To find a suitable material to store hydrogen under moderate temperature and hydrogen pressure is a key roadblock towards the commercialization of hydrogen powered fuel cell vehicles. In the recent years, many hydrides of light elements (HLEs) have attracted considerable attention for use as on-board hydrogen storage materials due to their high volumetric and gravimetric hydrogen densities.
However, their application is limited by severe hydrogenation/de-hydrogenation kinetic barriers and poor intrinsic thermodynamics. Although several approaches have been reported to improve the material thermodynamic and kinetic properties, a material, which can fully satisfy the requirements such as fully reversible and operating near ambient temperature set by the automotive industry, was not found yet.
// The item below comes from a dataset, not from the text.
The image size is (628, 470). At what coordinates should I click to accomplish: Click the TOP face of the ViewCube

Dalian Institute of Chemical Physics (DICP) group led by Prof. CHEN Ping demonstrates that the synergy among LiBH4, Mg(NH2)2 and LiH, three of the most-investigated HLEs, can lead to a fully reversible hydrogenation and dehydrogenation cycle at temperatures below 373 K. The measured dehydrogenation enthalpy of this intriguing material is only 24 kJ (mol-H2)-1, which theoretically allows to de-hydrogenate the material at 273 K and 3.2 bar H2. Furthermore, experimentally it was shown that full H2 absorption can be achieved at 326 K and de-hydrogenation at 371 K, the lowest operating temperatures for hydrides of light elements as reported before.
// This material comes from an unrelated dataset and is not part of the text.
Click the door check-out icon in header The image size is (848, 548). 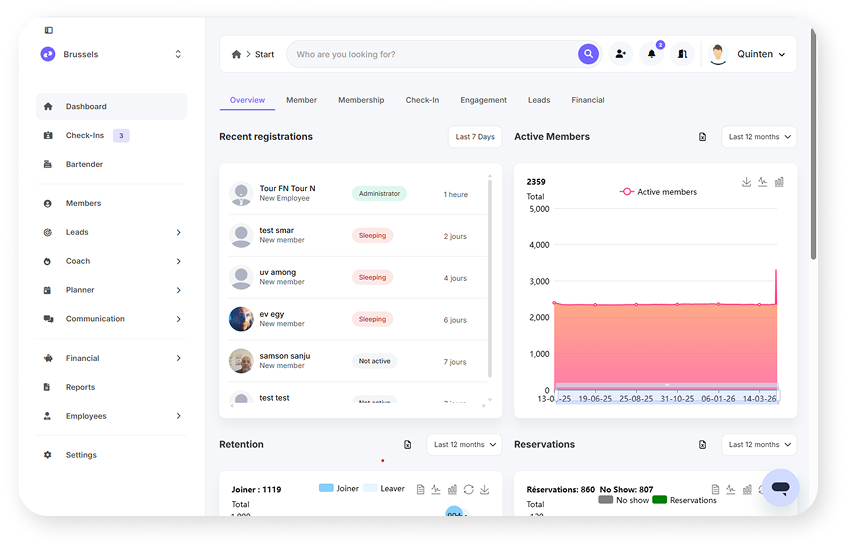[683, 54]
The Pressure-Composition-Temperature desorption curves of +LiBH4 and Pristine (Image by WANG Han)
The DICP researchers attribute the exceptional material properties to a possible “solvent” like behavior of LiBH4 in stabilizing the intermediates and products of the hydrogenation/de-hydrogenation cycle. Such an understanding of the role of LiBH4 can devise design and development of multi-component HLEs systems in which one or multiple components may serve as a medium to modulate the thermodynamic and kinetic properties of hydrogenation and dehydrogenation.
This work was published on Advanced Energy Materials (DOI: 10.1002/aenm.201602456). This work is financially supported National Science Funds for Distinguished Young Scholars, the Collaborative Innovation Center of Chemistry for Energy Materials (2011-iChEM), CAS-Helmholtz JRG Project and National Natural Science Foundation of China.